◆ Request
Below, reproduce everything from the line containing "Task: Open the Design tab" down to the last of the lines, leaving the pictures out of your answer.

================

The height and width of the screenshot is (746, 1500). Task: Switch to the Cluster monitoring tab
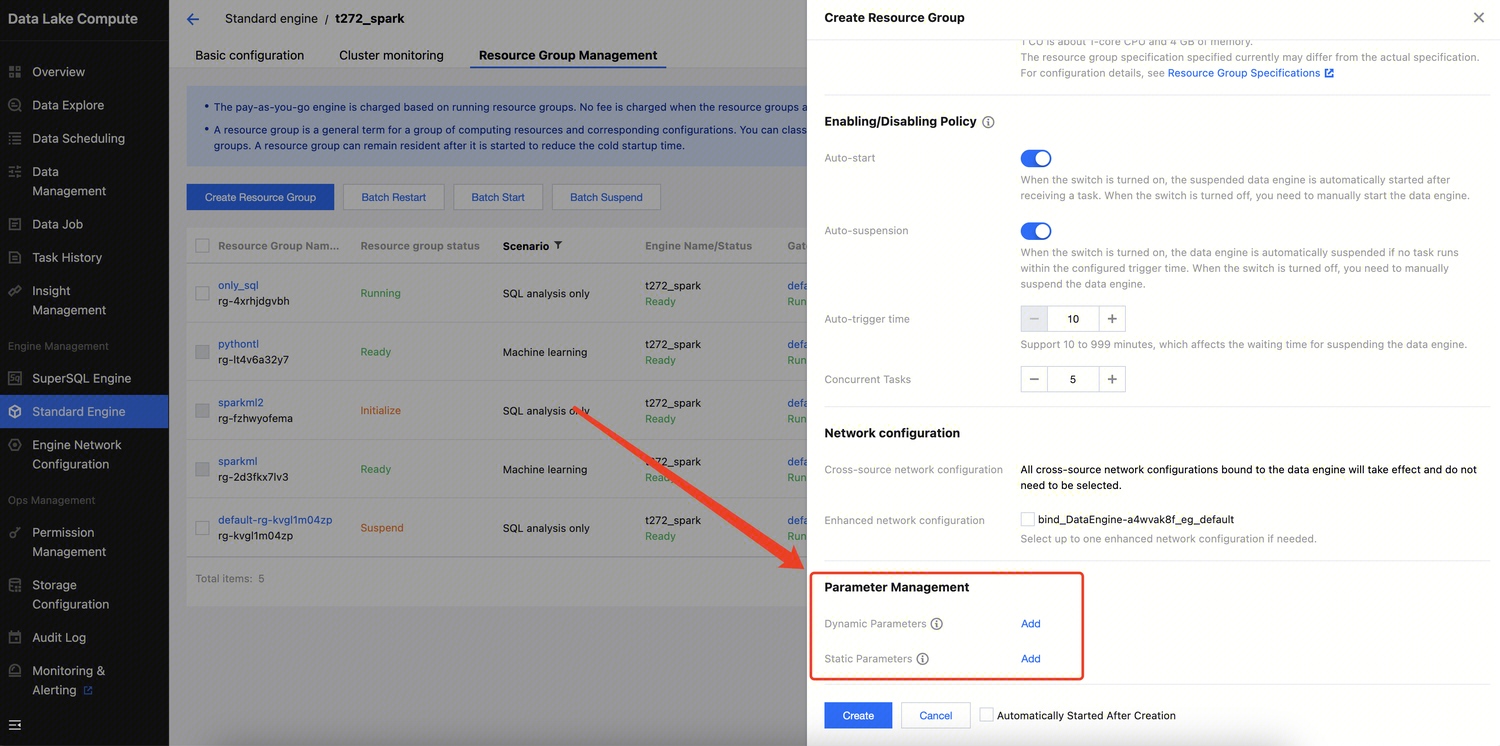(x=391, y=55)
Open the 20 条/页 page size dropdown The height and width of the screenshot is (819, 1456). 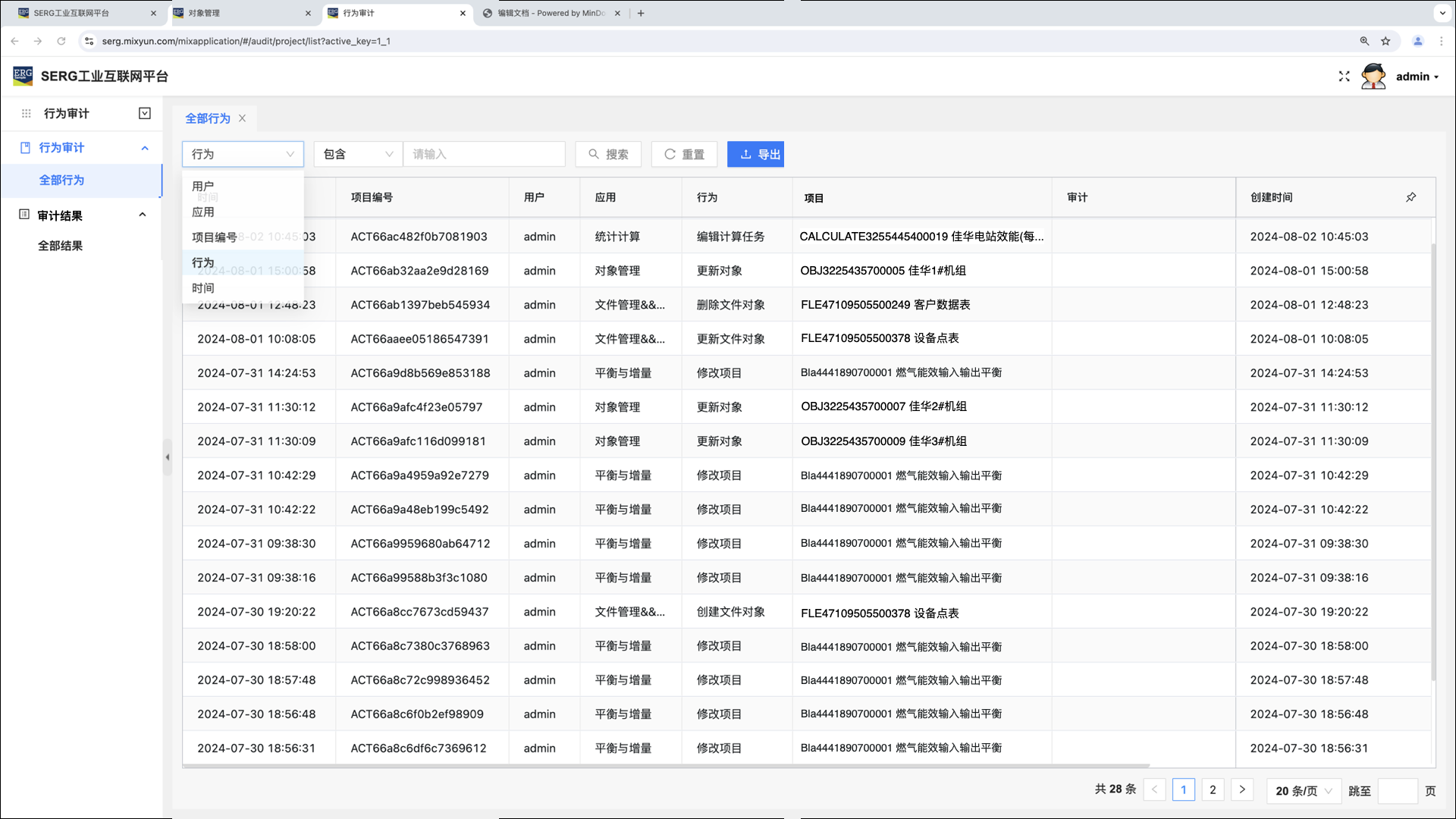(x=1304, y=791)
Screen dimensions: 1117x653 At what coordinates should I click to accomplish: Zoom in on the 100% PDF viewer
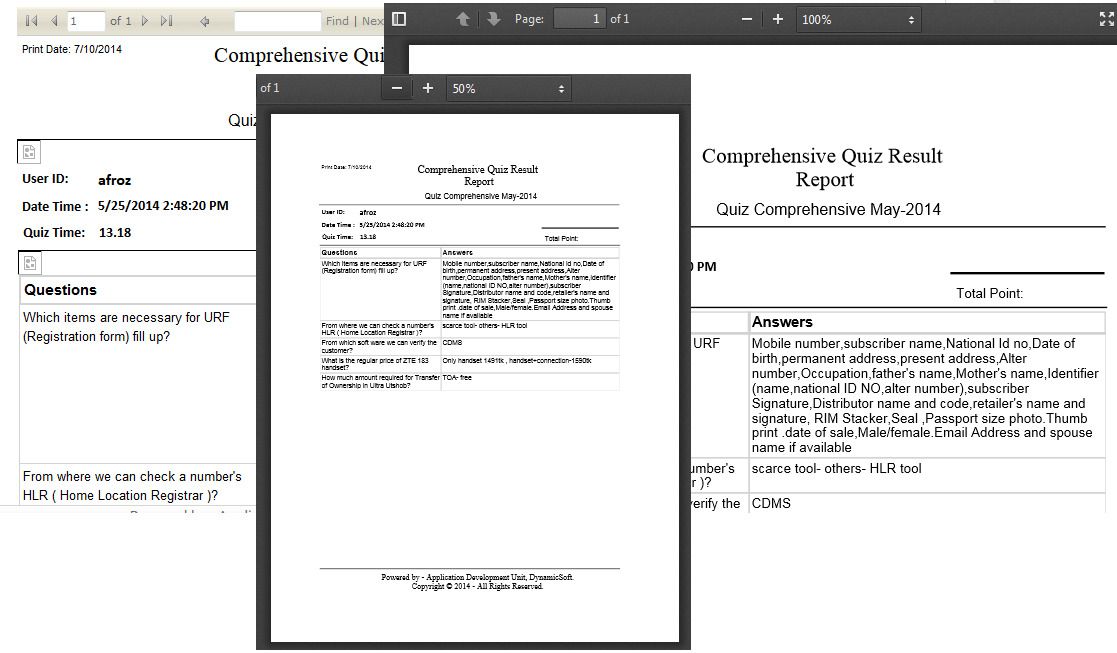pos(778,19)
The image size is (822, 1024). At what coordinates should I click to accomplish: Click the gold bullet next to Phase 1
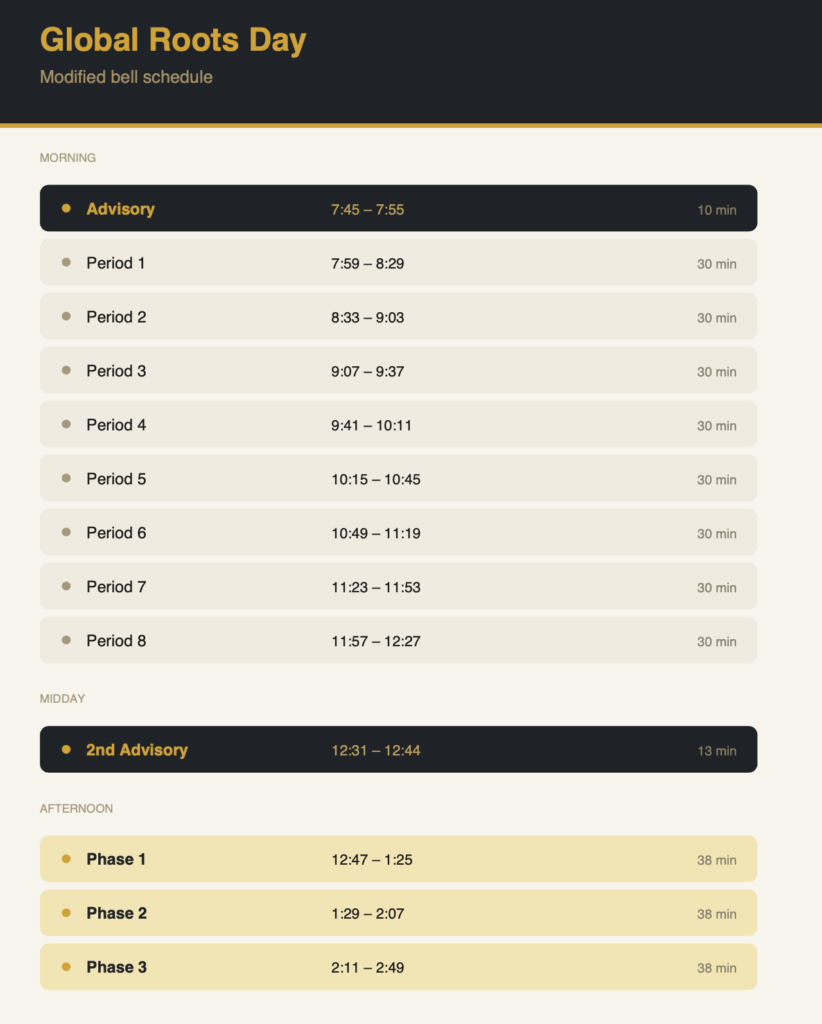coord(66,858)
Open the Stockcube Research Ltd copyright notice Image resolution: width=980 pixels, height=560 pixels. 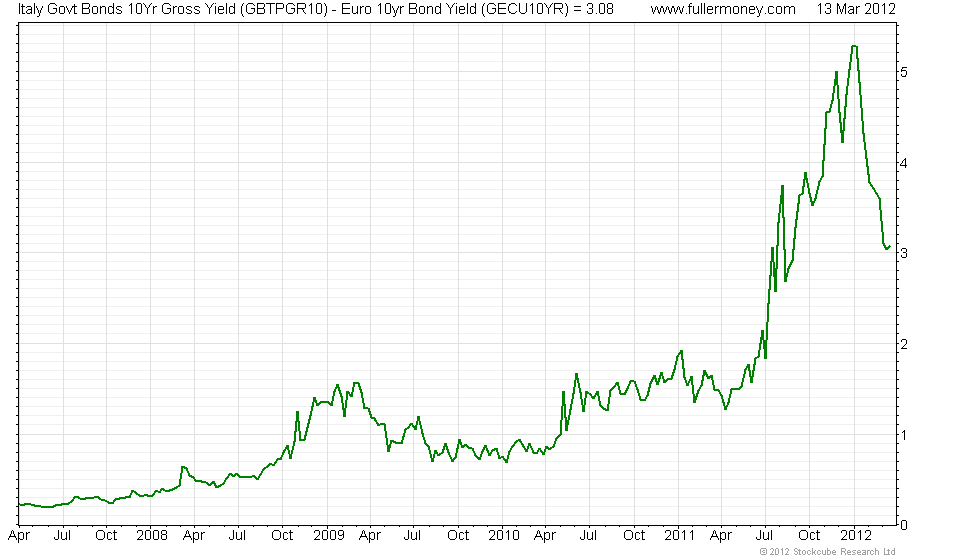click(827, 551)
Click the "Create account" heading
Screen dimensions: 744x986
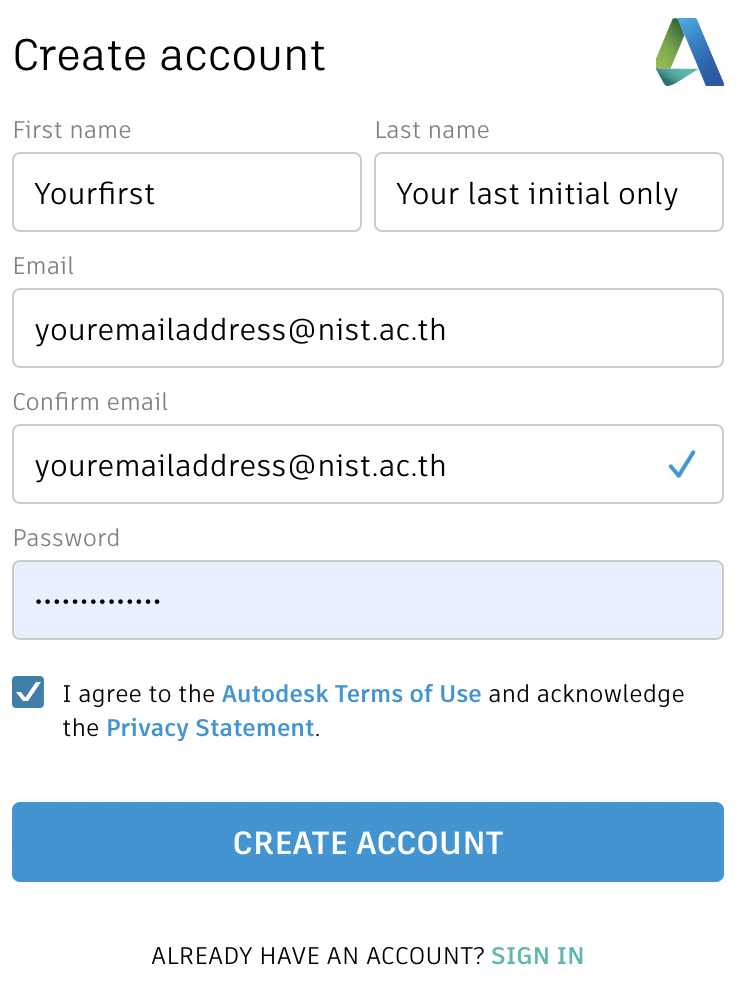169,55
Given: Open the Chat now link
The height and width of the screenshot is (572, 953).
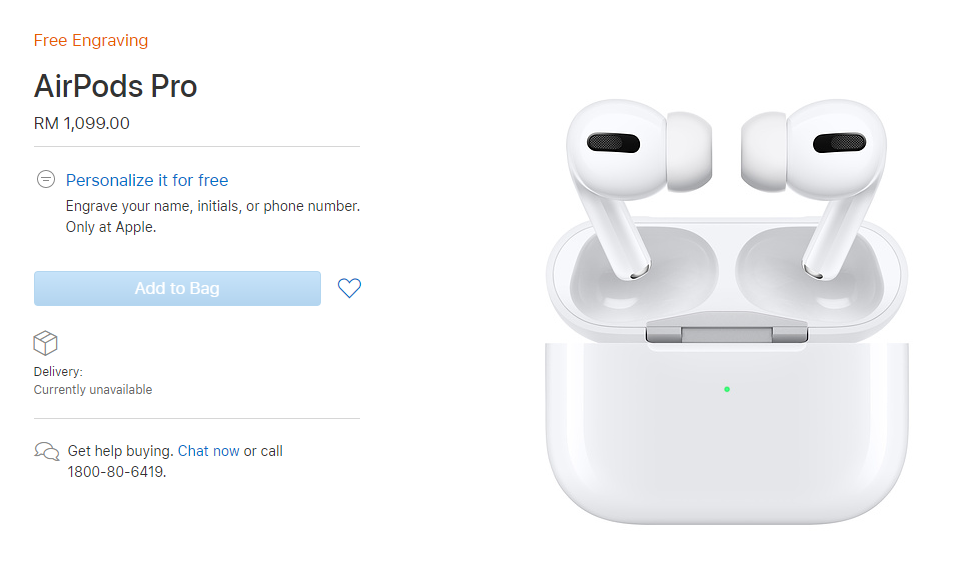Looking at the screenshot, I should point(208,451).
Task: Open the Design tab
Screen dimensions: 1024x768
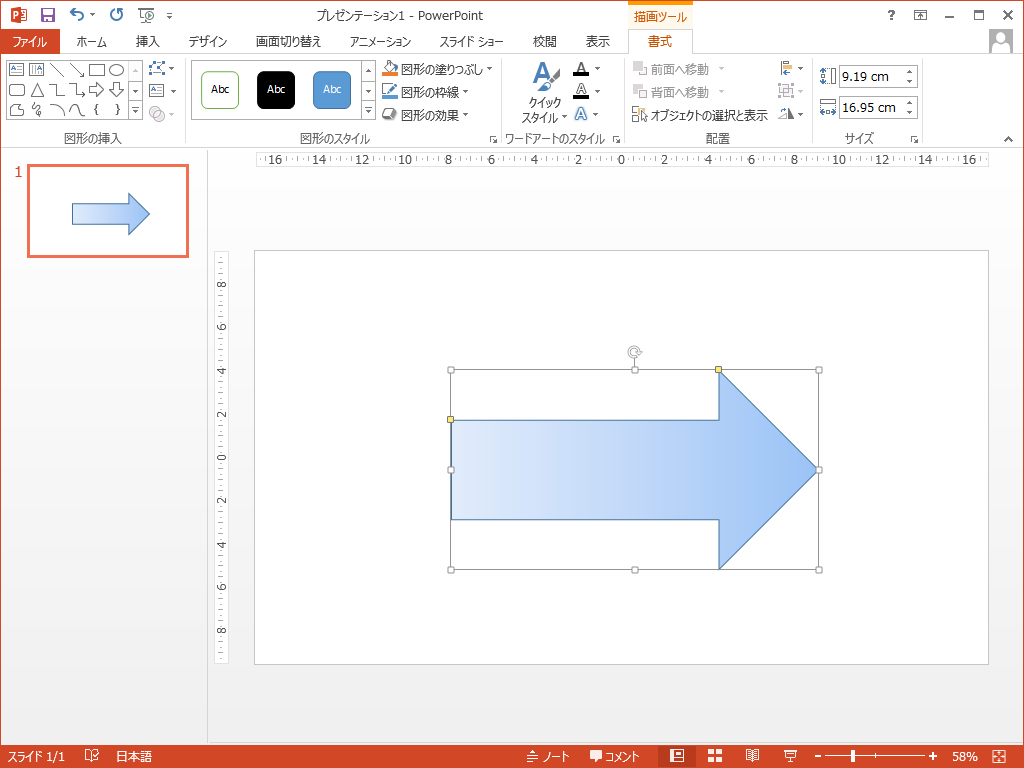Action: [208, 41]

================

◆ Solution to the exercise
Task: Open the Design tab
Screen dimensions: 1024x768
Action: [208, 41]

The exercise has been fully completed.